The strategy for COVID-19 continues without including people with disabilities both in access to preventive information, and in epidemiological monitoring, medical and hospital services.
The journalist Katia D’Artigues, director and founder of the portal Yo Tambien, regrets that the responses that are needed are not yet coming from the State or from the health authorities, but via civil society.
It raises the importance of disaggregating the data, not only by age and sex of people affected by the virus, but also by disability, considering that it is a group at greater risk of vulnerability due to the structural discrimination that exists towards this group, manifested in access to health.

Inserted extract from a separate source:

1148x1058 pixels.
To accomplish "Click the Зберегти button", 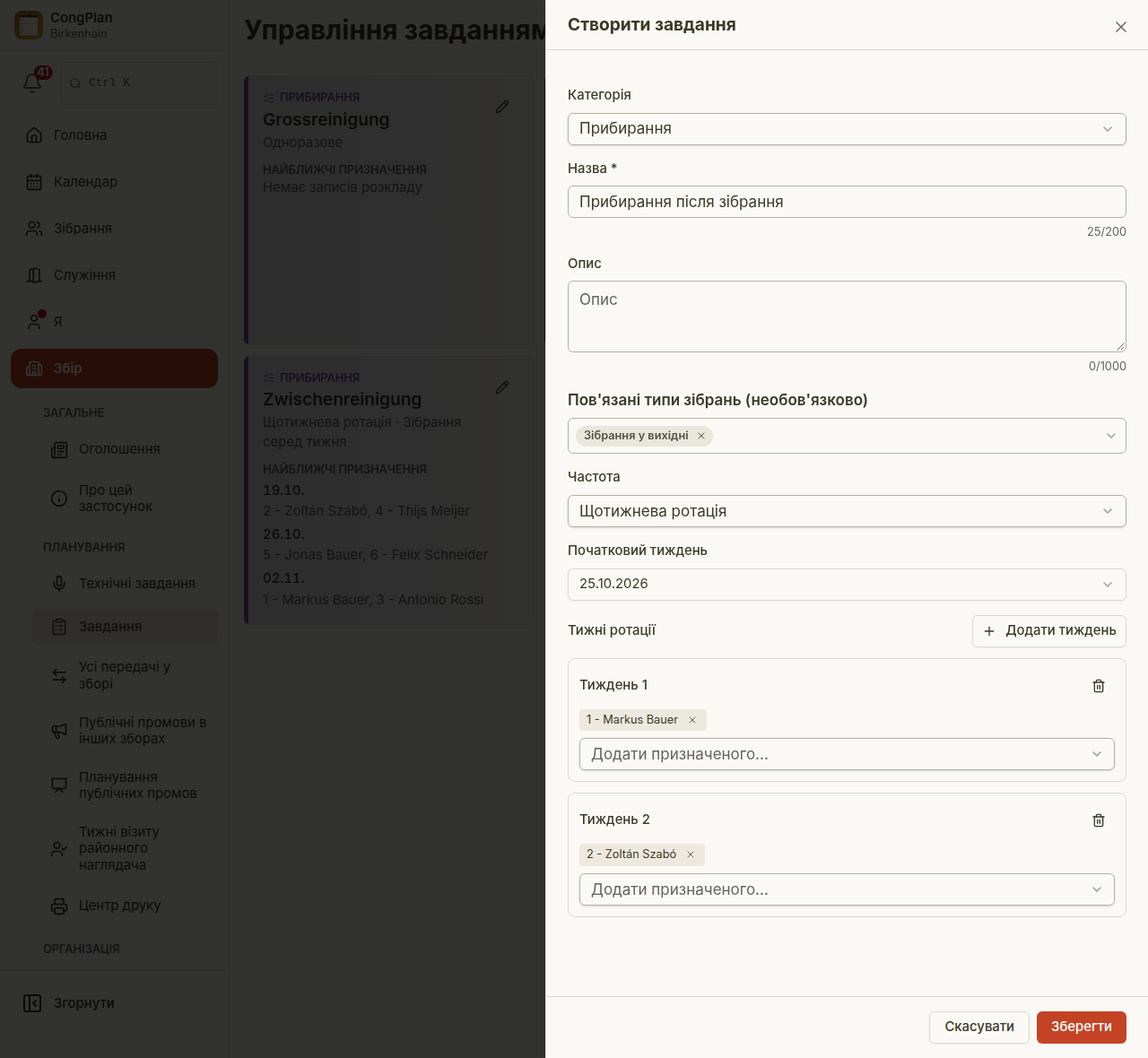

On April 3, that portal made public the questions it sent to Undersecretary Hugo López-Gatell regarding why it does not mention people with disabilities as a population at particular risk during the pandemic, given that it has precarious health conditions in many cases, and if there will be a protocol for them.
Questions to the official highlighted the lack of visibility to the fact that half of this population are older people who need support.
He was also asked what measures there would be to protect health and support the work of people who care for others with disabilities or older people who could contract COVID-19.
Although López-Gatell responded to the Yo Tambien portal that they are already working on these concerns, Katia D’Artigues considers that the answers were generalities, limited and still deficient approaches. Clear plans are still awaited that incorporate the recommended good practices by the UN, the OAS and civil society organizations.
The journalist proposes to design manuals for families on how to deal with the crisis and to make travel measures more flexible, for example, for people with autism who need to go outside, among other recommendations.